Al di là della querelle tra i ministeri dell’ambiente e dei beni culturali, si pone un problema enorme sulla comunicazione dei committenti privati. Le imprese devono attivarsi e investire molto di più e molto più velocemente sulla comunicazione con i territori e le comunità. Ci deve essere comunicazione da parte delle istituzioni – questo aspetto ovviamente non può mancare – ma le imprese non possono pensare che la fatica – l’onere – di questo tipo di comunicazione possa essere assunta solo dal decisore politico, le cui dinamiche sappiamo essere condizionate da troppi fattori “ballerini”, a partire dalla permanent campaign che ha fatto esplodere la sindrome NIMTO (non nel mio mandato elettorale).
Pronti per questa partita?
Quella che stiamo vivendo è una grande opportunità di risorse per rilanciare il Paese e non può essere vista se non in maniera positiva. Ma la velocità e la quantità degli investimenti necessari possono trasformarla velocemente in un momento di crisi. Ci troviamo a dover fare tutto, e farlo in fretta, senza incidenti di percorso, perché dovremo rendicontare all’Europa: pena la perdita dei fondi.

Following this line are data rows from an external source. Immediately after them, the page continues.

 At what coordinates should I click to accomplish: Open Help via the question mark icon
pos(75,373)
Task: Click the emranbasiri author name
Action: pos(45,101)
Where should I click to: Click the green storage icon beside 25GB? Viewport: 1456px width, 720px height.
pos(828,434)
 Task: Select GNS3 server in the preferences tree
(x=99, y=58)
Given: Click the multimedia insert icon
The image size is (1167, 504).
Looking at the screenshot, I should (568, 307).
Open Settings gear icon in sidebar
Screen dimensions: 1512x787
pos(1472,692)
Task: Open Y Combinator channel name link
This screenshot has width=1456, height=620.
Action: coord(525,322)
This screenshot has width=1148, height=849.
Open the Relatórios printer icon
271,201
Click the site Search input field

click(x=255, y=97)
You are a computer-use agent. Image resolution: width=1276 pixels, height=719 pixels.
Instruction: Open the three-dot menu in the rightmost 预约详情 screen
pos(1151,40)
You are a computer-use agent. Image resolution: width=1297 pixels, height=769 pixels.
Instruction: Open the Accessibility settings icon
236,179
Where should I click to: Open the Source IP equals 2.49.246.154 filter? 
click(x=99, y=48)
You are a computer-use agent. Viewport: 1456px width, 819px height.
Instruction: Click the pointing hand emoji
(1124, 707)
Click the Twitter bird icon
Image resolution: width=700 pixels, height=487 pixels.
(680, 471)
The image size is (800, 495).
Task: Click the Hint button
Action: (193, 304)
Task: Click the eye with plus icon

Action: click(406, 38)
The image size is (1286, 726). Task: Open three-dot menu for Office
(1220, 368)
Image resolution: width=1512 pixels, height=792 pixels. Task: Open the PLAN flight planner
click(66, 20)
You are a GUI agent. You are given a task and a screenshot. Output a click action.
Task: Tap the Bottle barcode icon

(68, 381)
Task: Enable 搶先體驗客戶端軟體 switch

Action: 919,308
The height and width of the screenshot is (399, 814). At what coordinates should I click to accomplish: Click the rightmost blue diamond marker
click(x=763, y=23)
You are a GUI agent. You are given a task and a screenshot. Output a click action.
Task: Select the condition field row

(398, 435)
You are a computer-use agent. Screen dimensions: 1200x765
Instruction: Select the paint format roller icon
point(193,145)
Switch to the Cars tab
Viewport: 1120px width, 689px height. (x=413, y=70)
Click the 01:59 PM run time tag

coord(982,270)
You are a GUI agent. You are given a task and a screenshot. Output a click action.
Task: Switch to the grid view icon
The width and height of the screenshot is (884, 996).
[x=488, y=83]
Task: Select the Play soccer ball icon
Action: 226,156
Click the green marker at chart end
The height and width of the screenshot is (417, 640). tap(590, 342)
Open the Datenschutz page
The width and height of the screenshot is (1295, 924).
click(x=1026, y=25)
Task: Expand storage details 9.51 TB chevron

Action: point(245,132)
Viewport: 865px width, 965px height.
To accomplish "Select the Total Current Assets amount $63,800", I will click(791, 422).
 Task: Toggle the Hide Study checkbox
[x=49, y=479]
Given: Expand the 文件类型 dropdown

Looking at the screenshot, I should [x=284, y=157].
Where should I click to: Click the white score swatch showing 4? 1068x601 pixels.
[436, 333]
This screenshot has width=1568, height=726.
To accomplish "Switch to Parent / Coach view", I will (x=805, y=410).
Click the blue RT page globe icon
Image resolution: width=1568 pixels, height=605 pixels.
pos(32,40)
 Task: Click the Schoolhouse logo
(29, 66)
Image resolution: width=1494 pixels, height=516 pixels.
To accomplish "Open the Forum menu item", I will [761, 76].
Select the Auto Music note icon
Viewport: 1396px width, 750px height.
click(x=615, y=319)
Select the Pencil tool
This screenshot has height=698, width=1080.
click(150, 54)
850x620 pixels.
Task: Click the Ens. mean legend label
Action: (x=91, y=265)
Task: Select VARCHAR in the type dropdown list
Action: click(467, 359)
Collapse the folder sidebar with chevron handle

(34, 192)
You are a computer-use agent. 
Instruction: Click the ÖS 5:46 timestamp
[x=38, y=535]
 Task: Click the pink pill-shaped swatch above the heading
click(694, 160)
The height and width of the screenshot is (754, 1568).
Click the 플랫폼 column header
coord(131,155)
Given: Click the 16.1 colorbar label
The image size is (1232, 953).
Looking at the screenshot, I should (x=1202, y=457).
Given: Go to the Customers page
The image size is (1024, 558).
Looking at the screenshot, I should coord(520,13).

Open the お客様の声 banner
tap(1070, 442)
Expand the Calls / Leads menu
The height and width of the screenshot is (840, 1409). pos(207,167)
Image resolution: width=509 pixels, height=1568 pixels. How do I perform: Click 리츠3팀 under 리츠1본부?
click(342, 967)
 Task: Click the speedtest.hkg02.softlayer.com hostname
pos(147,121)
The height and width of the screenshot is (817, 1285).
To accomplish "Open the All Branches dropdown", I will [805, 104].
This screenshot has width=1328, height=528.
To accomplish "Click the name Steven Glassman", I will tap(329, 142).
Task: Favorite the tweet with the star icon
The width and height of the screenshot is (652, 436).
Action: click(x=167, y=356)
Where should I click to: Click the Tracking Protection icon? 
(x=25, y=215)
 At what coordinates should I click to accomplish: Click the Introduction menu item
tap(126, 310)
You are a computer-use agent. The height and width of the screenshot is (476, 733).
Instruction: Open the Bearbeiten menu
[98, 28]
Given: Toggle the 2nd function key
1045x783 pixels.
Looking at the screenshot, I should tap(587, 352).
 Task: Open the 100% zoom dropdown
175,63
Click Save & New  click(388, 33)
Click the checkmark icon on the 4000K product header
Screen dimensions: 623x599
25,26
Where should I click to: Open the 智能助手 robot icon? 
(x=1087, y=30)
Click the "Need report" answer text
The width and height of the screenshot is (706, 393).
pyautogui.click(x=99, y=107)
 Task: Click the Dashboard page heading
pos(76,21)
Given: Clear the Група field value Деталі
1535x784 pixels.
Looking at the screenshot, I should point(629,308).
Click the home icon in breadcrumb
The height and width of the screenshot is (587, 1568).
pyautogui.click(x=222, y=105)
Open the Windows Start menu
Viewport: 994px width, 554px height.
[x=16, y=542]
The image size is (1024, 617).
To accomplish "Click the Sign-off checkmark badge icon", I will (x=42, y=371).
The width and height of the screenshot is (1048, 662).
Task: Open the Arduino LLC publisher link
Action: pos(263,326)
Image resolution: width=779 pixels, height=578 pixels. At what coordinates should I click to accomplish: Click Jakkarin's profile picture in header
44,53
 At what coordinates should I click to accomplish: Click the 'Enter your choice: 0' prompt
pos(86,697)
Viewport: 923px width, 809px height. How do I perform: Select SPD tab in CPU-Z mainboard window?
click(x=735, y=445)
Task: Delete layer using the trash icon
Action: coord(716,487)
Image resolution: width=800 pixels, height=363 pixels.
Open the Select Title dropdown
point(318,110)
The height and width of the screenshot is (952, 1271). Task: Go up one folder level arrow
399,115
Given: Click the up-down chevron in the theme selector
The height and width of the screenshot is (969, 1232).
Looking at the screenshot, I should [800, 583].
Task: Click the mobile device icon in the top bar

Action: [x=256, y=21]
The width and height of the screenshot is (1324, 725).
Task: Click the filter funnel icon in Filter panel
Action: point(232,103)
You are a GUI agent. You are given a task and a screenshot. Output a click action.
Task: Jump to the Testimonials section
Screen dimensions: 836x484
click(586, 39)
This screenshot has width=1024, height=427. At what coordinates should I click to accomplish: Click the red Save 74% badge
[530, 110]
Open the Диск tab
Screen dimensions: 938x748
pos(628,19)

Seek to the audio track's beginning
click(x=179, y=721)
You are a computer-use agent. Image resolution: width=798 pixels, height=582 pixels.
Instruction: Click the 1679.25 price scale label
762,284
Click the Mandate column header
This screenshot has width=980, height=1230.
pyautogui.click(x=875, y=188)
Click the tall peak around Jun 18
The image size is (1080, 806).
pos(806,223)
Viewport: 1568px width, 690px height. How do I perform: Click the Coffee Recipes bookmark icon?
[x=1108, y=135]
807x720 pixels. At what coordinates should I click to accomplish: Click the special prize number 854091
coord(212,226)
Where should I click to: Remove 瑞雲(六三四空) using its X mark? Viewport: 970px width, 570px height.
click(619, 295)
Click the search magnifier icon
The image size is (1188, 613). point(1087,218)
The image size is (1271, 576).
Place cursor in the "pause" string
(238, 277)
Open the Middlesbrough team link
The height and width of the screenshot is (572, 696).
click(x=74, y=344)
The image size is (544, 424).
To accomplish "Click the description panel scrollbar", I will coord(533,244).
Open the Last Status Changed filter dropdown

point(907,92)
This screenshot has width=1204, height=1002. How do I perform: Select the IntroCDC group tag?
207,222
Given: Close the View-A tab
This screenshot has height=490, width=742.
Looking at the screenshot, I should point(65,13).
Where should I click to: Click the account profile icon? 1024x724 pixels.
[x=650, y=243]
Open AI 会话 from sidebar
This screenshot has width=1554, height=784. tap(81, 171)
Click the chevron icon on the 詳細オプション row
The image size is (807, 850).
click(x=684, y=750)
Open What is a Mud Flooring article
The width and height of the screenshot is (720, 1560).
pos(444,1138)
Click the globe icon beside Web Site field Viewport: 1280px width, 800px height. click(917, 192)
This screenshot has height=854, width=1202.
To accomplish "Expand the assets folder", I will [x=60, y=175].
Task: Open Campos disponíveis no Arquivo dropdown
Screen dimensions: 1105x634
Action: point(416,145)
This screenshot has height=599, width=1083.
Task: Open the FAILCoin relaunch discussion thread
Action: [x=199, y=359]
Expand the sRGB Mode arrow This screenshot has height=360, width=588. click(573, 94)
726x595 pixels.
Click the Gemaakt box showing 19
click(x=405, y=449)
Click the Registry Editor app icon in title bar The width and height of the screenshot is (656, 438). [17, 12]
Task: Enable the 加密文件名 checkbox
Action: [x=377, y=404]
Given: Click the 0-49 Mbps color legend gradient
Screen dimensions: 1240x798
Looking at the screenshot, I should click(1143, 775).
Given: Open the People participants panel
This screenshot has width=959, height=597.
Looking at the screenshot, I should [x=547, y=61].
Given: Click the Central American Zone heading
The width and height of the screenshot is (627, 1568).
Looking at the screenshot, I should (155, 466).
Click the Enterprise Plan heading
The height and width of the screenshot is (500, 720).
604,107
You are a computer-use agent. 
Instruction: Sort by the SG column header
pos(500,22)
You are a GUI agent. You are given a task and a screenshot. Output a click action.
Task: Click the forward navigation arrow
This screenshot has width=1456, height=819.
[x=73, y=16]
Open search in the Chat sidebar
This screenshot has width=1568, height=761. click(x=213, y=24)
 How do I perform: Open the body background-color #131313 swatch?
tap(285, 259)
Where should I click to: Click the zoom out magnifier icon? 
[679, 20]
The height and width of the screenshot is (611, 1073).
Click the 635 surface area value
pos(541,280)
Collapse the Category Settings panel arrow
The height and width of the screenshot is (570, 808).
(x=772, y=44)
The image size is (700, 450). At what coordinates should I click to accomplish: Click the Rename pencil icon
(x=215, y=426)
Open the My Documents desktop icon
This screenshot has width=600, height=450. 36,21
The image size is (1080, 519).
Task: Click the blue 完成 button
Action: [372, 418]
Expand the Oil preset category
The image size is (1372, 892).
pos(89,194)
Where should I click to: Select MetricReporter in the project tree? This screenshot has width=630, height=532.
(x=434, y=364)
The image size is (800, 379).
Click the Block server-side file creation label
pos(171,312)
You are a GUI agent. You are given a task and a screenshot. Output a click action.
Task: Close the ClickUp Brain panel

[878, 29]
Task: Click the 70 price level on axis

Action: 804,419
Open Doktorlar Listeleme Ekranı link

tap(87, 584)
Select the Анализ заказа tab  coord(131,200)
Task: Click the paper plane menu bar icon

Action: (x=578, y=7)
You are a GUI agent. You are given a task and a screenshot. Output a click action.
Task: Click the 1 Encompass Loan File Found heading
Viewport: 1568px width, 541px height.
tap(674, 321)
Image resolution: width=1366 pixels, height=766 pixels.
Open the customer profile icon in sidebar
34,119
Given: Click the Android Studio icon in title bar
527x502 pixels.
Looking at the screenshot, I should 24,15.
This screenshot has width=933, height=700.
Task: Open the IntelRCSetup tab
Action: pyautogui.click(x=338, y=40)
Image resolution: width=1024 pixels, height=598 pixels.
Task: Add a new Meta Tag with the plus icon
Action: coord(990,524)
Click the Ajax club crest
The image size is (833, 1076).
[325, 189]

La questione è semplice: va bene chiedere “maglie larghe” ai beni culturali ma chi ha proposto dei progetti per il PNRR (vedi l’investimento in impianti da energie rinnovabili) ha pensato a come attrezzarsi per l’accettabilità di queste opere? Perché ci sarà l’esigenza di avere delle task force dedicate alla comunicazione delle opportunità, della sicurezza e dei vantaggi della transizione ecologica, con tutti gli annessi e connessi. Ma anche in grado di portare avanti una comunicazione che sappia supportare e motivare il costo che queste opere richiederanno, come quello paesaggistico.
Il mondo delle imprese si sta preparando a supportare questi progetti dal punto di vista dell’accettazione e del dialogo con il territorio dopo che per anni si è fatto poco o nulla? Alle associazioni di categoria l’ardua sentenza.